El posibilista coordina y dispone de forma sutil y velada, sin que se note (o, al menos, eso intenta) y declarando con sorna un absoluto tan absurdo como irreal: que no existe organización como tal, solo una serie de flujos que convergen en una inofensiva composición polifónica; y que si él detenta una cierta visibilidad sobre el resto, por ejemplo la portavocía ante las instancias del espectáculo, se debe únicamente a la desembocadura azarosa de uno de esos ‘torrentes’ de movilización que, previa irrigación propagandística del territorio, hacen germinar las nuevas luchas. Acto seguido, el posibilista declara no tener nada que ver con la postmodernidad heredera de Deleuze, Derrida, Guatari y su banda de rizomas de la reacción delatora y la desactivación política. Pese a la cortina de humo post-estructuralista, y como no puede sorprendernos, Lenin permanece proyectado de fondo: de nuevo, aparece el clásico concepto de desborde.

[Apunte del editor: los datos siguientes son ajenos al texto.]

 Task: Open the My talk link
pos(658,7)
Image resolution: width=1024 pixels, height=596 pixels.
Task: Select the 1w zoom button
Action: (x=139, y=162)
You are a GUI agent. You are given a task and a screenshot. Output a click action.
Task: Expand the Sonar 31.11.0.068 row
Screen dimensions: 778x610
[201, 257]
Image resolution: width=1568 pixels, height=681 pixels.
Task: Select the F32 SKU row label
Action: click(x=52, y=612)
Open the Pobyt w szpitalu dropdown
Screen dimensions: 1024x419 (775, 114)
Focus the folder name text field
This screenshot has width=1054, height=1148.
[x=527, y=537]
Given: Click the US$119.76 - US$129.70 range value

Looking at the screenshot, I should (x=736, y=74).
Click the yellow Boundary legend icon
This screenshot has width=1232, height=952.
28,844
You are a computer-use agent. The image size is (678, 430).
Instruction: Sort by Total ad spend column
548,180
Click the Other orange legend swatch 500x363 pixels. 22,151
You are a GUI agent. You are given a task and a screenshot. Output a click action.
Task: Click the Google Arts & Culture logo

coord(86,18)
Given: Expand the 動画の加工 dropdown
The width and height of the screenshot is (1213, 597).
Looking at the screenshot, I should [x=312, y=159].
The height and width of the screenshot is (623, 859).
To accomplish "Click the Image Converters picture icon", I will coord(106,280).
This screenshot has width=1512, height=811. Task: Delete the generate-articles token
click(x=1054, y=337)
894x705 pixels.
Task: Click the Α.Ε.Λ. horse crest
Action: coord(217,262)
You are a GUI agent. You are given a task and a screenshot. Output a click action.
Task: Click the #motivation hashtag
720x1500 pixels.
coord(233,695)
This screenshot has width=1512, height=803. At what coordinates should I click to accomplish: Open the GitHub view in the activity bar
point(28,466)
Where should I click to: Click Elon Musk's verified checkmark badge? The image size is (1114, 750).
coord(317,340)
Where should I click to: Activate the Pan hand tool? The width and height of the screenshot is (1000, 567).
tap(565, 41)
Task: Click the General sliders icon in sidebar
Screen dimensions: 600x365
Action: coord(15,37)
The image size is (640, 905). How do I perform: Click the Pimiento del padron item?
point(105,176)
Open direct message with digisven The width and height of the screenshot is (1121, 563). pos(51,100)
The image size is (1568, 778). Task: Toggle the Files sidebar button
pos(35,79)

Las luchas deben trascender el marco de las movilizaciones parciales, insuficientes por ellas mismas, en el momento que el posibilista clarividente lo determine, claro. El posibilista indica condescendientemente cuales son los pasos a seguir para alcanzar el éxito, es decir, los cambios que él considera significativos, aunque éstos únicamente constituyan un ruido ensordecedor en la red. Sin duda, la composición emerge como la enésima formulación del partido soviético -nótese, por ejemplo, la elevada densidad de posibilistas entre la izquierda independentista-, el precariado y la multitud popularizada por el estalinista Toni Negri y su compinche Michael Hardt. En nuestros días no se requiere ya un sujeto colectivo, formado por individuos conscientes y emancipados, que protagonice activamente el rechazo a las nocividades inherentes al reino del trabajo asalariado, la mercancía o el consumo contemplativo de masas, bastará con la suave emergencia de una dulce composición formada por un sinfín de melodías. Sabemos, también, quien se apresurará para hacerse con el control de la batuta y garantizar que se realiza un uso correcto de la misma, amordazando eficazmente cualquier tipo de disrupción sonora.

Por otra parte, y a modo de coda, el posibilista únicamente nombra lo libertario como parte de la clásica estrategia de márquetin, propaganda, confusión, pesca de arrastre, cooptación desmedida, tierra quemada, característica de la izquierda del capital y del Estado. La lucha contra el posibilismo, pues, encarna sin tapujos el combate contra toda manifestación del autoritarismo, incluidas sus múltiples mistificaciones, su ideología, así como también contra el carácter que le es propio, cualquiera que sea la esfera, momento o lugar en que se localice. Y no hay mejor arma para esta lucha que la crítica.


*Frente al estado de cosas actual, Omar se siente desorientado, no se reconoce a sí mismo, únicamente como pseudónimo.